Lettres de Fadette/Première série/52

Imprimerie Populaire, Limitée (Première sériep. 122-125).

LI

Fadette directeur


Mais savez-vous, chers lecteurs, que l’amie Fadette tournerait au directeur de conscience si elle répondait à toutes vos demandes de conseils, et si elle donnait son opinion sur les différents « états d’âme » que vous lui soumettez avec une confiance si déconcertante ?

Or, je ne vous cache pas que ce rôle me semble assez ingrat dans tous les cas, et dans le mien il est impossible. Il faut tant de sagesse pour diriger les autres… et au moins faudrait-il avoir un semblant d’autorité et je manque de l’une et de l’autre !

D’ailleurs, sans douter de votre sincérité, ce qui serait vraiment très vilain, je sais qu’en me faisant vos confidences, vous êtes surtout entraînés par le besoin de parler de vous, de plaider d’avance les causes que vous sentez vaguement mauvaises. Vous m’exposez vos petites affaires sentimentales en les enguirlandant, pour moi comme vous le faites pour vous, et au fond, rien ne vous déplairait tant que de me voir les tirer au clair et vous dire : « Elle n’est pas jolie ! Il faut la sortir de votre cœur ! »

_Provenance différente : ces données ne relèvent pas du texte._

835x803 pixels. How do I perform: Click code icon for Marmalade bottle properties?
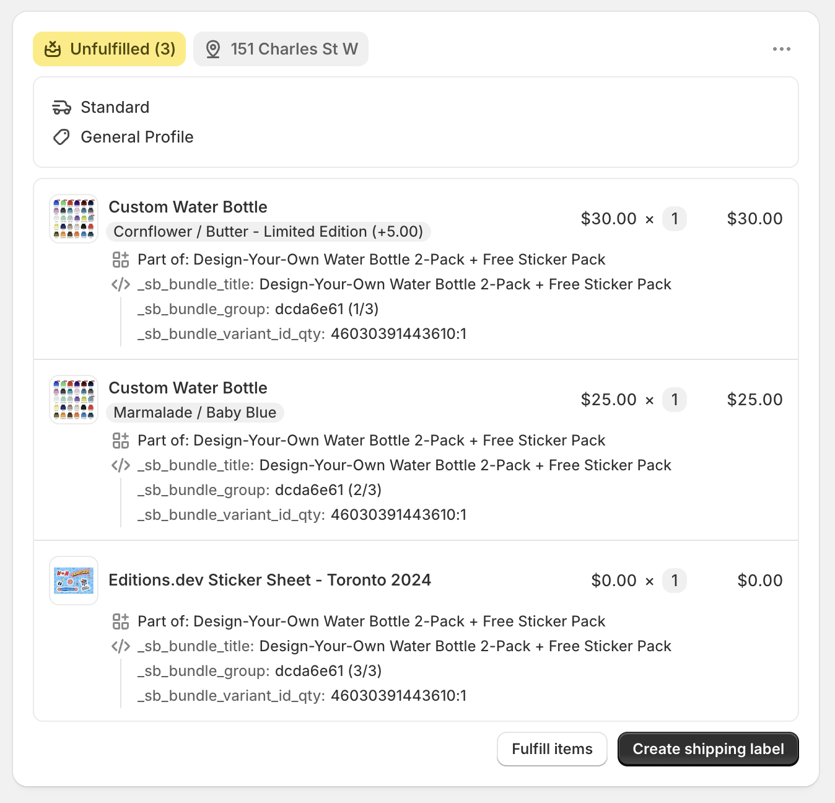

Ah ! ces mystères que l’on trouve au fond des cœurs de femmes : elles cultivent, sans savoir d’où elles viennent, de petites plantes inconnues qui peuvent devenir bien encombrantes avec le temps… et l’ombre !

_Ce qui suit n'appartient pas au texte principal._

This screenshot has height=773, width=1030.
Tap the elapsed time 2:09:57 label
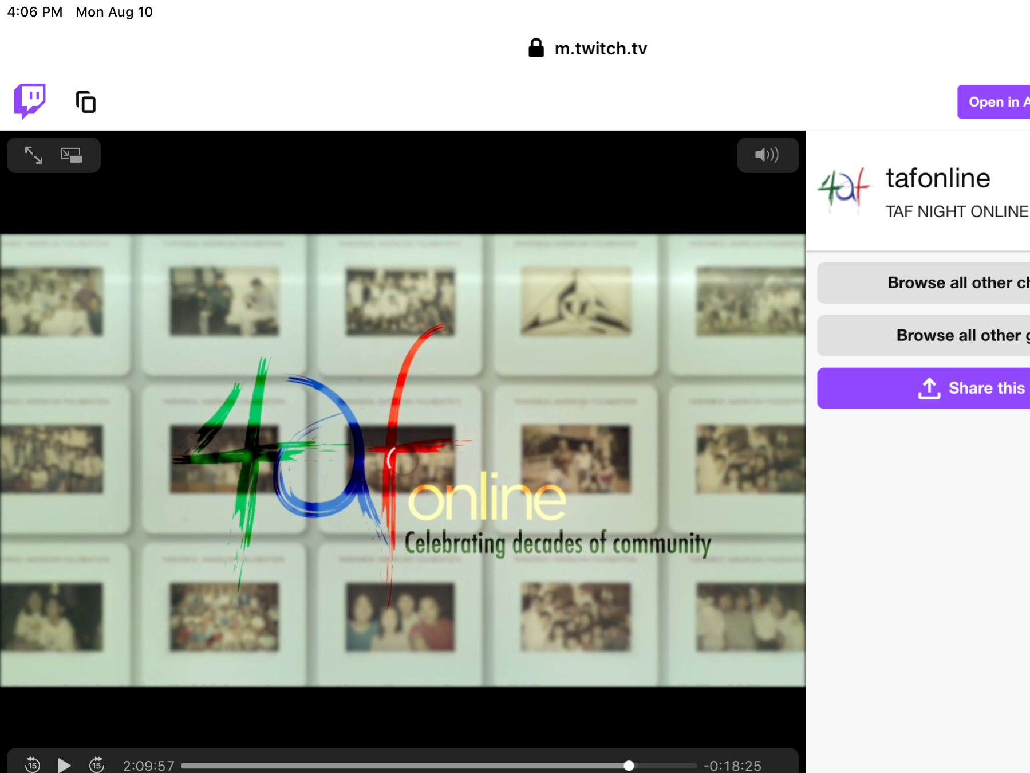(148, 766)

Moi, je me défie de tout ce que l’on ne veut pas regarder en face, de tout ce que l’on refuse de définir clairement, de tout ce qui flotte en vapeurs fines et insaisissables dans les âmes féminines et dont elles font leurs délices.

La plupart de nos fautes et de nos erreurs sont faites de nos indulgences inavouées, mais réelles, pour ce qui n’est pas bien, de nos sentiments mal définis et caressés les yeux fermés, de nos révoltes sourdes contre ceux qui veulent amener la réalité sous nos yeux, et mettre une barrière infranchissable entre notre faiblesse et ce qui la séduit.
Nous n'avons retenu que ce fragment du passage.